Ahead of the release, let's take a look to see what is expected from the former market darling.
What is the market expecting from A2 Milk?
Expectations are very low for A2 Milk again in FY 2022 due to tough trading conditions and changing consumer preferences in China.
According to CommSec, the market consensus estimate is for a net profit after tax of NZ$60 million for the six months ended 31 December. This will be down 50% from NZ$120 million during the prior corresponding period.
The team at Morgans agrees with the view that A2 Milk will post a sizeable reduction in profits again.
It said: "We expect 1H22 NPAT will be down materially on the pcp given lower revenue, increased costs, five months of MVM losses, higher D&A, reduced interest income and a much higher tax rate."
What about the full year?
Unfortunately, a similarly subdued performance is expected in the second half. For example, Bell Potter is forecasting full year net profit after tax of NZ$117.7 million on revenue of NZ$1,346.1 million. This profit is less than what it recorded during the first half of FY 2021.

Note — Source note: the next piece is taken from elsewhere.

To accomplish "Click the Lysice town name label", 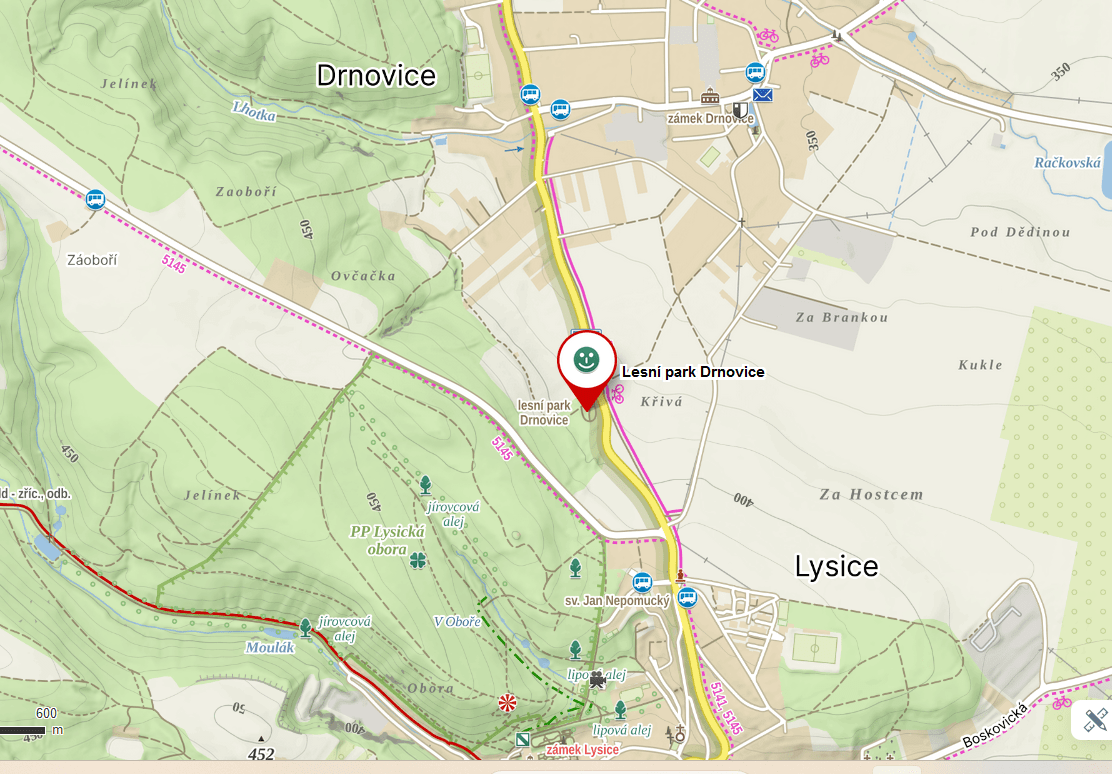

However, despite its struggles, Bell Potter remains positive on A2 Milk shares. In fact, the broker has a buy rating and $7.70 price target on the company's shares. Based on where they are trading at present, this implies potential upside of 45% over the next 12 months.
Bell Potter is positive on the future and sees potential for a big recovery in its earnings over the coming years.
It said: "We see the scope for EPS to double by FY26e, if A2M can execute on the China offline expansion strategy, while regaining 50% of the lost sales (from FY20-21) in English label IMF. Exiting the loss making US assets or navigating a turnaround at the MVM asset would likely accelerate this turnaround. We do not see the current share price as reflecting this potential."